HOWTO: Basic use of Calliope on the euler
cluster
Installation
To install the latest version of Calliope, you need to run three commands in order:
module load python/3.7.1
export PATH=~/.local/bin:$PATH
pip install --user --upgrade calliope
To install a specific version, for example 0.6.3
, change calliope
to calliope==0.6.3
in the third command above.
Afterwards, confirm that Calliope is installed and works by typing:
calliope --version
This should simply print the installed version, such as “Version 0.6.3
”, and show no errors.
If the version shown does not match the version you installed, make sure that you ran all three of the commands above.

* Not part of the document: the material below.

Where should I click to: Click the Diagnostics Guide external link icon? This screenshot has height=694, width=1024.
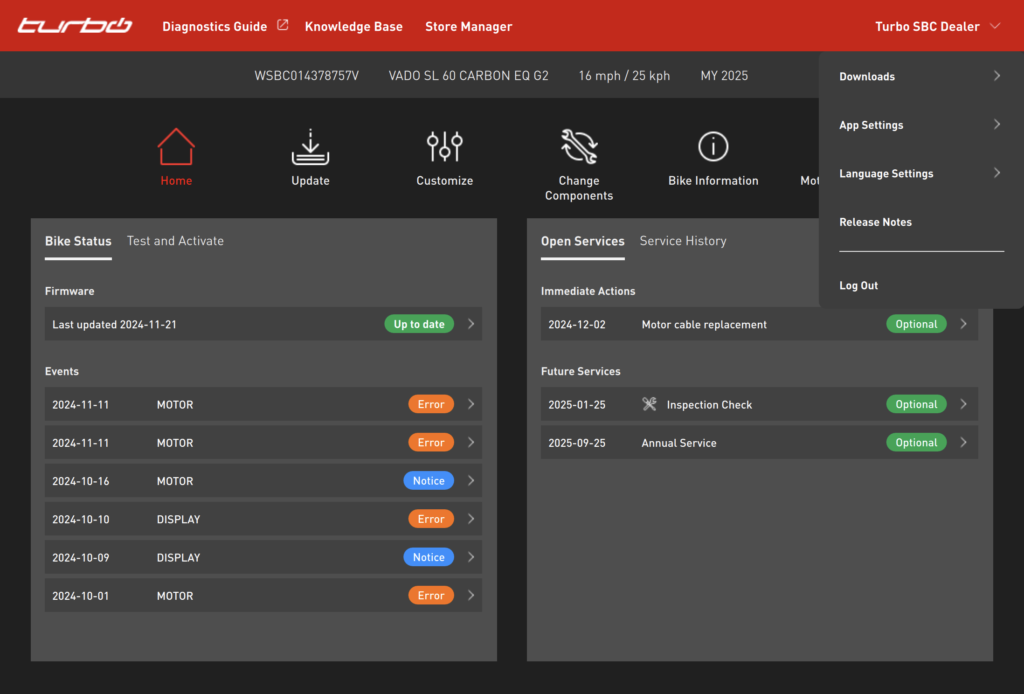[282, 26]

To automatically activate the correct Python version and make Calliope accessible each time you log in to the cluster, you should edit the file .bash_profile
in your home directory.
An easy way to achieve that is with the nano
editor by typing:
nano ~/.bash_profile
Add the following two lines to the very end of the file:
module load python/3.7.1
export PATH=~/.local/bin:$PATH
To solve models, you should use the Gurobi solver, which requires loading it:
module load new gurobi/8.1.1
It is easiest to add this line to ~/.bash_profile
as well to ensure it is always loaded on login.
Running
At its most basic, a Calliope model can be submitted like this:
bsub -W 06:00 -n 1 -R "rusage[mem=10G]" -o calliope.log calliope run model.yaml --save_netcdf=result.nc
This assumes the command is run from an environment where calliope is available, and from a path that contains the model model.yaml
. It requests a run time of 6 hours, a single CPU, and 10 GB of RAM. -o calliope.log
means that all output (standard out and standard error) is logged into calliope.log (appending if the file exists).
Calliope also comes with a tool to automate the generation and submission of many models at once, which is described in the documentation.